* Goal of the exercise
Could you write out the listing below again, exactly?

- Opening Delimiter -

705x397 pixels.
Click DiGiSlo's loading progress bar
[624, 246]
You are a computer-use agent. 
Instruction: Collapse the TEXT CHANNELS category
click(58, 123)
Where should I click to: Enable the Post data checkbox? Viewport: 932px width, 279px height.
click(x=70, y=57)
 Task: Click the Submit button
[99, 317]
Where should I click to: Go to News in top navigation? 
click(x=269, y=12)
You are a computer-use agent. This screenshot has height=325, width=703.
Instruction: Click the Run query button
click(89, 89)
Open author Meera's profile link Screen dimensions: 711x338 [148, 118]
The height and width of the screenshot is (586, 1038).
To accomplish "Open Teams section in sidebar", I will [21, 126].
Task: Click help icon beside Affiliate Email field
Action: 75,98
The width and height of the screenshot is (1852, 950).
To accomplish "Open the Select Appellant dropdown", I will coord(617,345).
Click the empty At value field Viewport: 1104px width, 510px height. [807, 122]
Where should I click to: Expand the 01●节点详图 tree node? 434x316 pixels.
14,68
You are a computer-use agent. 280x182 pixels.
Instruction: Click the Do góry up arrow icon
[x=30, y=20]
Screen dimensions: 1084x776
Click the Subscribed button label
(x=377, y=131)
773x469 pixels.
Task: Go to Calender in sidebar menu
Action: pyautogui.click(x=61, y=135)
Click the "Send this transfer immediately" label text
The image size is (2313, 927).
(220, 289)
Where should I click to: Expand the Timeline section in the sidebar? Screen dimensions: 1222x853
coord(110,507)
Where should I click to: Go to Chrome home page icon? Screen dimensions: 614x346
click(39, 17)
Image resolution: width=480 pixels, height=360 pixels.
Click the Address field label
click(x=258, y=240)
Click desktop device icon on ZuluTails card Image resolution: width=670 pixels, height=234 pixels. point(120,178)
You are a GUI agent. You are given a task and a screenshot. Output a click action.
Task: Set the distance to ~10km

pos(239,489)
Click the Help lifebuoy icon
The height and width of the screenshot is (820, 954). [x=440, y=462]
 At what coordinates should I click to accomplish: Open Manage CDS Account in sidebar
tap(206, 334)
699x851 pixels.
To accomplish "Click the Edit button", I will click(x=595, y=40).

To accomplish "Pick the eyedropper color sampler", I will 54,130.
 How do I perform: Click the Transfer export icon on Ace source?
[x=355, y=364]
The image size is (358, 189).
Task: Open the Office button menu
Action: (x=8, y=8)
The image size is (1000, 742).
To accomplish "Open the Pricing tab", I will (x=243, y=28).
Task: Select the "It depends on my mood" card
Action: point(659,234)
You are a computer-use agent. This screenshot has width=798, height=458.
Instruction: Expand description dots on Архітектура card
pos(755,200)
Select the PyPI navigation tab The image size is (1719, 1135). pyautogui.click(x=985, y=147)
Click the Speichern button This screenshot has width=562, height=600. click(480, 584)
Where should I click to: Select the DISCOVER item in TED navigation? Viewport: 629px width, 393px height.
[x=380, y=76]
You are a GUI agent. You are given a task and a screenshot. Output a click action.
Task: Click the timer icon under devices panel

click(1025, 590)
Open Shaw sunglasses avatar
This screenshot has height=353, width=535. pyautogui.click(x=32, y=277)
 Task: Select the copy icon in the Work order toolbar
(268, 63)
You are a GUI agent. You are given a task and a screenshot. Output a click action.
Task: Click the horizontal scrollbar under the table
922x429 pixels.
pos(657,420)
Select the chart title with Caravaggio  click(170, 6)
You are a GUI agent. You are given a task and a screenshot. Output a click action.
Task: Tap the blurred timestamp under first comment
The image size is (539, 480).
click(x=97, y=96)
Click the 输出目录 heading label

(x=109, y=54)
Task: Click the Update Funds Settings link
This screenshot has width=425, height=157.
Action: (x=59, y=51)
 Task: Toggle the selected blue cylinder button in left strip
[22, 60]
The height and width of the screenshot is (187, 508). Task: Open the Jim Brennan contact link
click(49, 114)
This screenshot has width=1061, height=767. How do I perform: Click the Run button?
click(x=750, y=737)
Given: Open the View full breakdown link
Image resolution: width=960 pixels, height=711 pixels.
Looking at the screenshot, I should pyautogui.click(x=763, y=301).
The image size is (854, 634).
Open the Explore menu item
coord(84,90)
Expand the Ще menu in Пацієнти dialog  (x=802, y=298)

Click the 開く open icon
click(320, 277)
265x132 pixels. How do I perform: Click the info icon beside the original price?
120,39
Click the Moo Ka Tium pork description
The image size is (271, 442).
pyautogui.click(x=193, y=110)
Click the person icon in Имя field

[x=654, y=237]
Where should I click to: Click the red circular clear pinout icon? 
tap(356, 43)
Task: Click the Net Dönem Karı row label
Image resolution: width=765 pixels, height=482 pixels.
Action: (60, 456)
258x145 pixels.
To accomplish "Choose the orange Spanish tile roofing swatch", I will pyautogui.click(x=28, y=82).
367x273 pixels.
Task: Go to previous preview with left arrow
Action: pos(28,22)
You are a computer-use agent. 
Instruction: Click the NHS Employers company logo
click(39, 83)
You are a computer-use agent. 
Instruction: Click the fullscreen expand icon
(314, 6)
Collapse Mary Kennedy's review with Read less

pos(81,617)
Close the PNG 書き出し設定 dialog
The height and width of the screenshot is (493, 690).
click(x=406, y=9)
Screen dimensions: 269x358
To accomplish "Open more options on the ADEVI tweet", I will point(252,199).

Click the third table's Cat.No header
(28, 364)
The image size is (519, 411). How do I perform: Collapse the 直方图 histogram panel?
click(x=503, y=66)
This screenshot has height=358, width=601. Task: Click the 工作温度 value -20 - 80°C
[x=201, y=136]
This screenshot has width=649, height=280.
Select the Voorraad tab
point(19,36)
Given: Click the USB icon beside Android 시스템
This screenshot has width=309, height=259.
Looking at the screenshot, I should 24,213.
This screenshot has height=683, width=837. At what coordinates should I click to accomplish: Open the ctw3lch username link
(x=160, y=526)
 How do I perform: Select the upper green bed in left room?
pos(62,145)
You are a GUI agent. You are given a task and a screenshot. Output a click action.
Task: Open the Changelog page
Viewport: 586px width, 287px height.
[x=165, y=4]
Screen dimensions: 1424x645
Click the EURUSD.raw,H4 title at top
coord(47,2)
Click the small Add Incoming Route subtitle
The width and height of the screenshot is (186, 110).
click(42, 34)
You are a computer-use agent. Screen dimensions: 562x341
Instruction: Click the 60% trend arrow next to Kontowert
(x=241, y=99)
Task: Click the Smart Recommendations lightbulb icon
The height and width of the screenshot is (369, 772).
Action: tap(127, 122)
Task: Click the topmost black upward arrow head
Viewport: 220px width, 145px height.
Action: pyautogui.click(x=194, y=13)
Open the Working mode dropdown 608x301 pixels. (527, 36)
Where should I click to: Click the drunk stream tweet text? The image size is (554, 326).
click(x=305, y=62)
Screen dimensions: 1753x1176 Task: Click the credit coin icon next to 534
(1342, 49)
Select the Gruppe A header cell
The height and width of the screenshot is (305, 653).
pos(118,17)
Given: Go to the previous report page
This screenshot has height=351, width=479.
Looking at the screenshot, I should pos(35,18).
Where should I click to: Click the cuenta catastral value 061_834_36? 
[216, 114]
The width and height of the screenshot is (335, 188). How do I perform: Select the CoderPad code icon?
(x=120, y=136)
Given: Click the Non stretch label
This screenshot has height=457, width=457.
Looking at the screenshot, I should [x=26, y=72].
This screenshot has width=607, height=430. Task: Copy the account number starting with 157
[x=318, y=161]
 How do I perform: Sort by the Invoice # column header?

- Closing Delimiter -

* Output below
705x397 pixels.
Click DiGiSlo's loading progress bar
[624, 246]
You are a computer-use agent. 
Instruction: Collapse the TEXT CHANNELS category
click(58, 123)
Where should I click to: Enable the Post data checkbox? Viewport: 932px width, 279px height.
click(x=70, y=57)
 Task: Click the Submit button
[99, 317]
Where should I click to: Go to News in top navigation? 
click(x=269, y=12)
You are a computer-use agent. This screenshot has height=325, width=703.
Instruction: Click the Run query button
click(89, 89)
Open author Meera's profile link Screen dimensions: 711x338 [148, 118]
The height and width of the screenshot is (586, 1038).
To accomplish "Open Teams section in sidebar", I will [21, 126].
Task: Click help icon beside Affiliate Email field
Action: 75,98
The width and height of the screenshot is (1852, 950).
To accomplish "Open the Select Appellant dropdown", I will coord(617,345).
Click the empty At value field Viewport: 1104px width, 510px height. [807, 122]
Where should I click to: Expand the 01●节点详图 tree node? 434x316 pixels.
14,68
You are a computer-use agent. 280x182 pixels.
Instruction: Click the Do góry up arrow icon
[x=30, y=20]
Screen dimensions: 1084x776
Click the Subscribed button label
(x=377, y=131)
773x469 pixels.
Task: Go to Calender in sidebar menu
Action: pyautogui.click(x=61, y=135)
Click the "Send this transfer immediately" label text
The image size is (2313, 927).
(220, 289)
Where should I click to: Expand the Timeline section in the sidebar? Screen dimensions: 1222x853
coord(110,507)
Where should I click to: Go to Chrome home page icon? Screen dimensions: 614x346
click(39, 17)
Image resolution: width=480 pixels, height=360 pixels.
Click the Address field label
click(x=258, y=240)
Click desktop device icon on ZuluTails card Image resolution: width=670 pixels, height=234 pixels. point(120,178)
You are a GUI agent. You are given a task and a screenshot. Output a click action.
Task: Set the distance to ~10km

pos(239,489)
Click the Help lifebuoy icon
The height and width of the screenshot is (820, 954). [x=440, y=462]
 At what coordinates should I click to accomplish: Open Manage CDS Account in sidebar
tap(206, 334)
699x851 pixels.
To accomplish "Click the Edit button", I will click(x=595, y=40).

To accomplish "Pick the eyedropper color sampler", I will 54,130.
 How do I perform: Click the Transfer export icon on Ace source?
[x=355, y=364]
The image size is (358, 189).
Task: Open the Office button menu
Action: (x=8, y=8)
The image size is (1000, 742).
To accomplish "Open the Pricing tab", I will (x=243, y=28).
Task: Select the "It depends on my mood" card
Action: point(659,234)
You are a computer-use agent. This screenshot has width=798, height=458.
Instruction: Expand description dots on Архітектура card
pos(755,200)
Select the PyPI navigation tab The image size is (1719, 1135). pyautogui.click(x=985, y=147)
Click the Speichern button This screenshot has width=562, height=600. click(480, 584)
Where should I click to: Select the DISCOVER item in TED navigation? Viewport: 629px width, 393px height.
[x=380, y=76]
You are a GUI agent. You are given a task and a screenshot. Output a click action.
Task: Click the timer icon under devices panel

click(1025, 590)
Open Shaw sunglasses avatar
This screenshot has height=353, width=535. pyautogui.click(x=32, y=277)
 Task: Select the copy icon in the Work order toolbar
(268, 63)
You are a GUI agent. You are given a task and a screenshot. Output a click action.
Task: Click the horizontal scrollbar under the table
922x429 pixels.
pos(657,420)
Select the chart title with Caravaggio  click(170, 6)
You are a GUI agent. You are given a task and a screenshot. Output a click action.
Task: Tap the blurred timestamp under first comment
The image size is (539, 480).
click(x=97, y=96)
Click the 输出目录 heading label

(x=109, y=54)
Task: Click the Update Funds Settings link
This screenshot has width=425, height=157.
Action: (x=59, y=51)
 Task: Toggle the selected blue cylinder button in left strip
[22, 60]
The height and width of the screenshot is (187, 508). Task: Open the Jim Brennan contact link
click(49, 114)
This screenshot has width=1061, height=767. How do I perform: Click the Run button?
click(x=750, y=737)
Given: Open the View full breakdown link
Image resolution: width=960 pixels, height=711 pixels.
Looking at the screenshot, I should pyautogui.click(x=763, y=301).
The image size is (854, 634).
Open the Explore menu item
coord(84,90)
Expand the Ще menu in Пацієнти dialog  (x=802, y=298)

Click the 開く open icon
click(320, 277)
265x132 pixels. How do I perform: Click the info icon beside the original price?
120,39
Click the Moo Ka Tium pork description
The image size is (271, 442).
pyautogui.click(x=193, y=110)
Click the person icon in Имя field

[x=654, y=237]
Where should I click to: Click the red circular clear pinout icon? 
tap(356, 43)
Task: Click the Net Dönem Karı row label
Image resolution: width=765 pixels, height=482 pixels.
Action: (60, 456)
258x145 pixels.
To accomplish "Choose the orange Spanish tile roofing swatch", I will pyautogui.click(x=28, y=82).
367x273 pixels.
Task: Go to previous preview with left arrow
Action: pos(28,22)
You are a computer-use agent. 
Instruction: Click the NHS Employers company logo
click(39, 83)
You are a computer-use agent. 
Instruction: Click the fullscreen expand icon
(314, 6)
Collapse Mary Kennedy's review with Read less

pos(81,617)
Close the PNG 書き出し設定 dialog
The height and width of the screenshot is (493, 690).
click(x=406, y=9)
Screen dimensions: 269x358
To accomplish "Open more options on the ADEVI tweet", I will point(252,199).

Click the third table's Cat.No header
(28, 364)
The image size is (519, 411). How do I perform: Collapse the 直方图 histogram panel?
click(x=503, y=66)
This screenshot has height=358, width=601. Task: Click the 工作温度 value -20 - 80°C
[x=201, y=136]
This screenshot has width=649, height=280.
Select the Voorraad tab
point(19,36)
Given: Click the USB icon beside Android 시스템
This screenshot has width=309, height=259.
Looking at the screenshot, I should 24,213.
This screenshot has height=683, width=837. At what coordinates should I click to accomplish: Open the ctw3lch username link
(x=160, y=526)
 How do I perform: Select the upper green bed in left room?
pos(62,145)
You are a GUI agent. You are given a task and a screenshot. Output a click action.
Task: Open the Changelog page
Viewport: 586px width, 287px height.
[x=165, y=4]
Screen dimensions: 1424x645
Click the EURUSD.raw,H4 title at top
coord(47,2)
Click the small Add Incoming Route subtitle
The width and height of the screenshot is (186, 110).
click(42, 34)
You are a computer-use agent. Screen dimensions: 562x341
Instruction: Click the 60% trend arrow next to Kontowert
(x=241, y=99)
Task: Click the Smart Recommendations lightbulb icon
The height and width of the screenshot is (369, 772).
Action: tap(127, 122)
Task: Click the topmost black upward arrow head
Viewport: 220px width, 145px height.
Action: pyautogui.click(x=194, y=13)
Open the Working mode dropdown 608x301 pixels. (527, 36)
Where should I click to: Click the drunk stream tweet text? The image size is (554, 326).
click(x=305, y=62)
Screen dimensions: 1753x1176 Task: Click the credit coin icon next to 534
(1342, 49)
Select the Gruppe A header cell
The height and width of the screenshot is (305, 653).
pos(118,17)
Given: Go to the previous report page
This screenshot has height=351, width=479.
Looking at the screenshot, I should pos(35,18).
Where should I click to: Click the cuenta catastral value 061_834_36? 
[216, 114]
The width and height of the screenshot is (335, 188). How do I perform: Select the CoderPad code icon?
(x=120, y=136)
Given: Click the Non stretch label
This screenshot has height=457, width=457.
Looking at the screenshot, I should [x=26, y=72].
This screenshot has width=607, height=430. Task: Copy the account number starting with 157
[x=318, y=161]
 How do I perform: Sort by the Invoice # column header?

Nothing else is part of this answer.